You may have read of the closing of some colleges - dozens over the last few years. A headline in the January 12, 2024 Hechinger Report was “Experts predicted dozens of colleges would close in 2023 - and they were right.” The article reported 30 colleges closed last year, for a variety of reasons.
But, have you read of any new colleges opening? No? Well, you’re about to.
If you haven’t heard of the College of St. Joseph the Worker located in Steubenville, Ohio, please read on. It’s opening this fall for the 2024-2025 academic year.
Students select one of four professional trade tracks - carpentry, HVAC, plumbing, electrical - and will graduate with the necessary professional certification and a BA in Catholic Studies.
What is the mission of the college? “The College of St. Joseph the Worker forms students into effective and committed members of their communities by teaching them the Catholic intellectual tradition while training them in skilled and dignified labor. We teach our students to think, but also to pray, to love, and to build.”

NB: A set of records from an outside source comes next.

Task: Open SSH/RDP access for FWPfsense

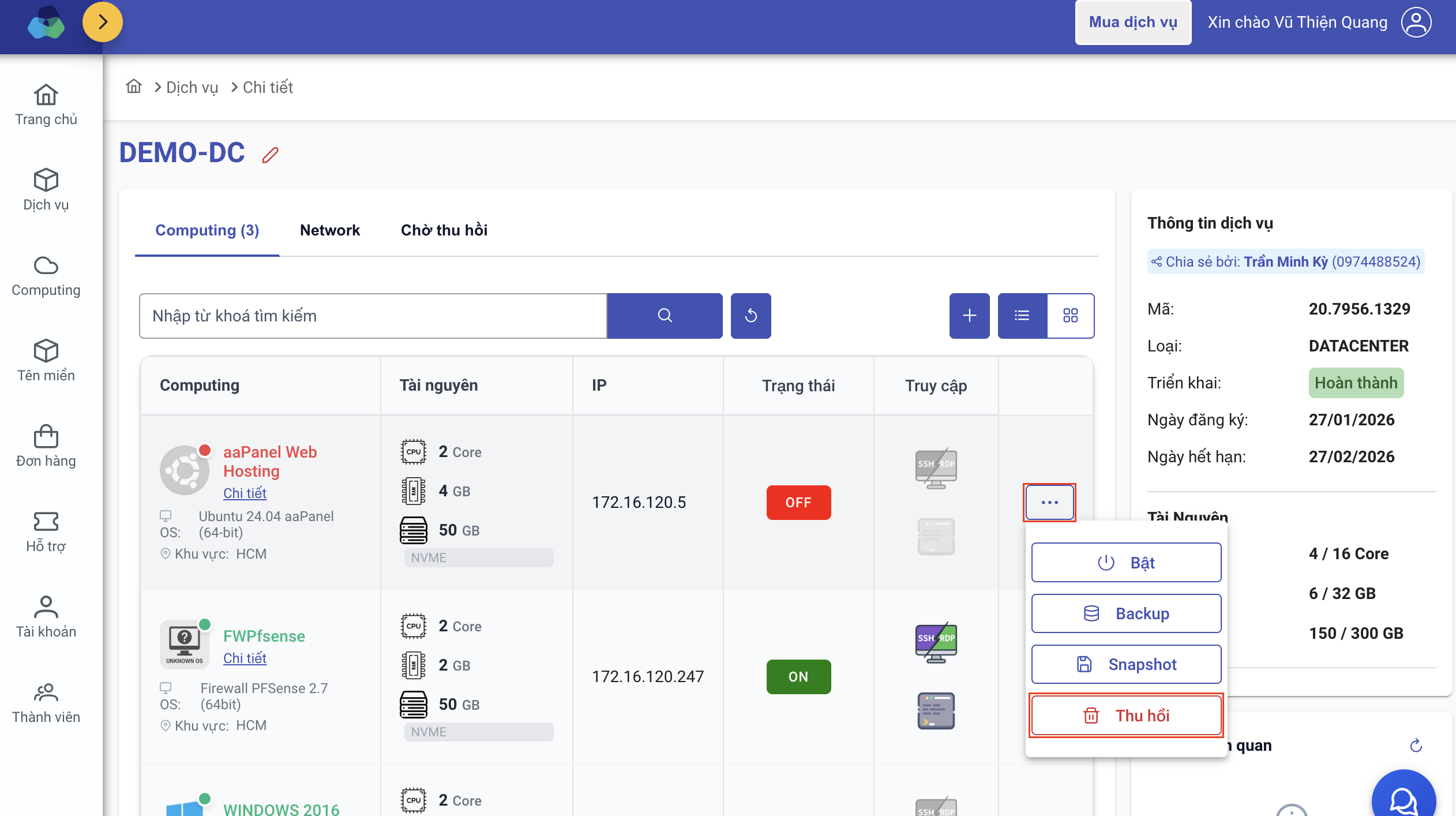Action: (936, 643)
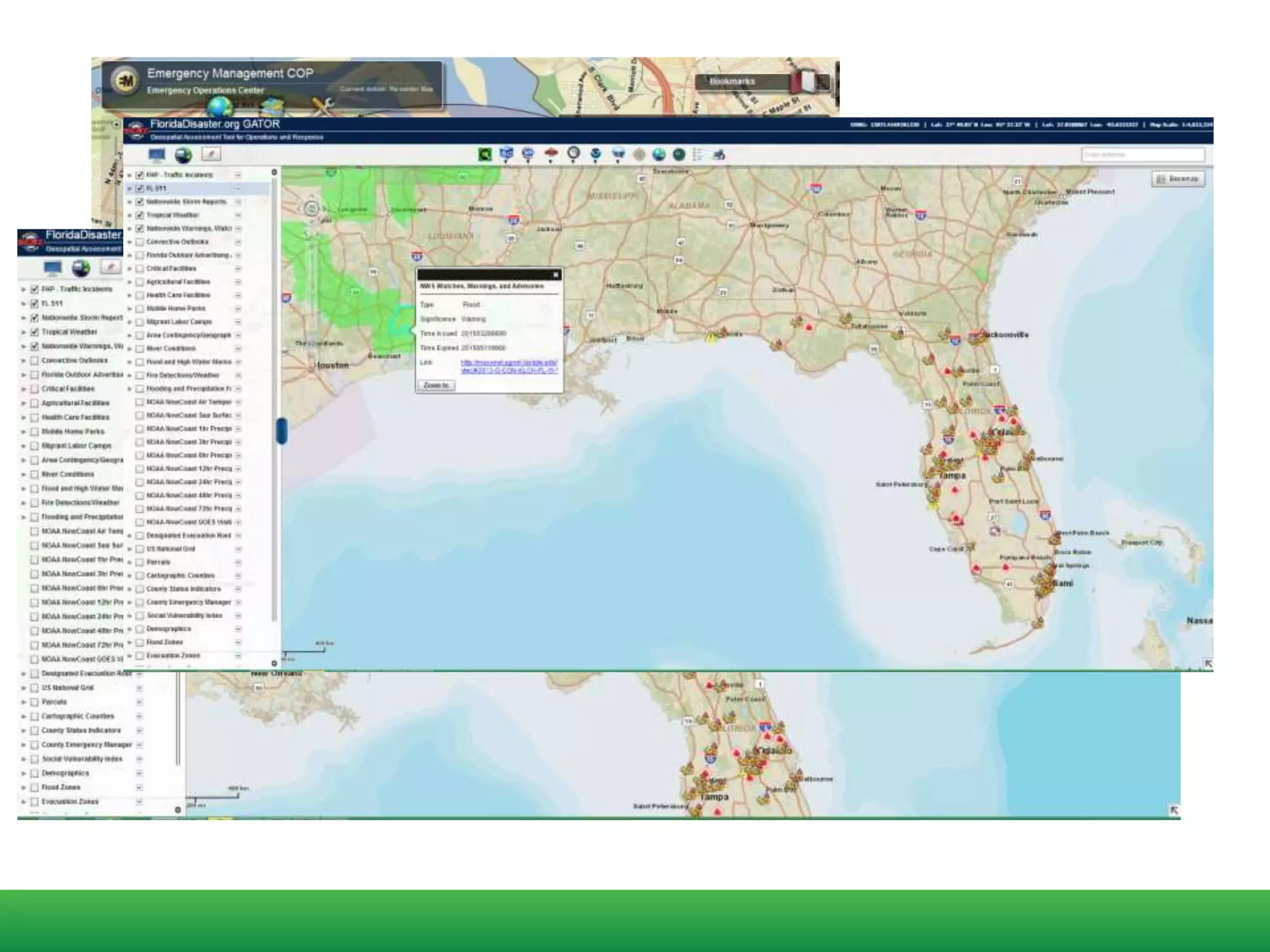Expand the Health Care Facilities layer

(x=130, y=295)
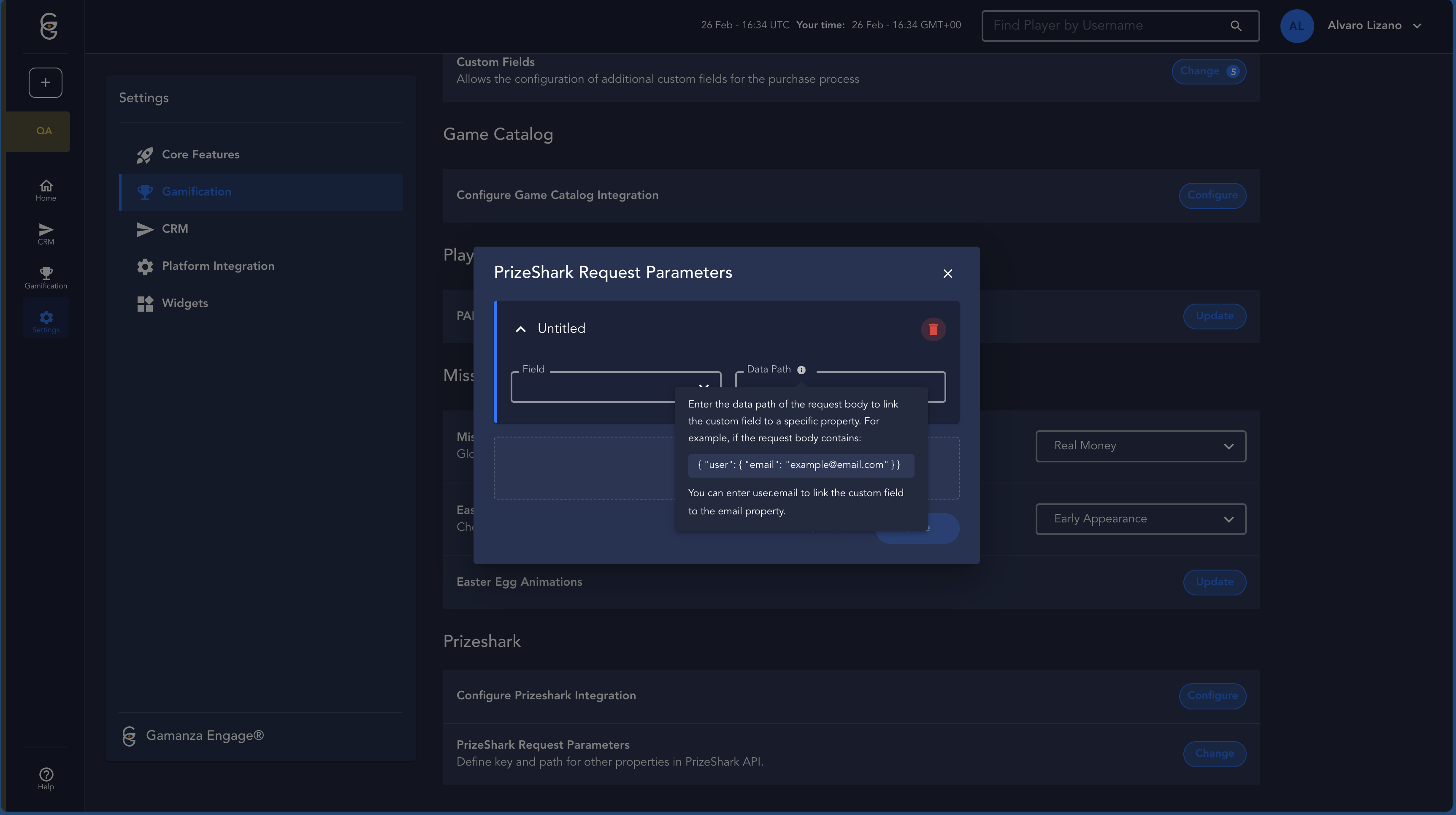Click the plus icon in left sidebar
The width and height of the screenshot is (1456, 815).
(45, 83)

And, from the college website:
Students of the College of St. Joseph the Worker will graduate with a BA in Catholic Studies as well as a solid foundation in the skilled trades. Our goal is to produce faithful Christians who are virtuous citizens, intellectually formed, and capable of building up the Church in their communities.
In ancient pagan societies, as again today, people often thought of manual labor as undignified. The Roman consul and lawyer Cicero once remarked that all workers “are engaged in vulgar business; for a workshop can have nothing respectable about it.” Aristotle, speaking a few hundred years prior, stated, “the citizens must not lead the life of craftsmen … for such a life is ignoble, and inimical to virtue.” Such convictions were the basis for the slave societies of antiquity. Christianity casts aside such ideas.
And there’s more, much more, to be excited about as this fully accredited college opens its doors - for example, a unique approach to funding tuition where students work in paid construction projects and specific apprenticeships.
The vision of the college emphasizes the societal contributions of workers:
The importance of work has become obscure in our time. Work has become merely toilsome, as if Adam’s fall is the order of the day—as if the work of our redemption never occurred. The mission of the College of St. Joseph the Worker is to place the student back in his rightful place: to place mankind again in a position “to subdue and have dominion” over the world precisely because he has dominion over himself. Virtue is strength. And the foundations of society are built by strong workers. The mission of St. Joseph the Worker is to serve the Church and to serve our country through providing our society with such workers.
Imagine … trades professionals formed intellectually and spiritually. This is very good news.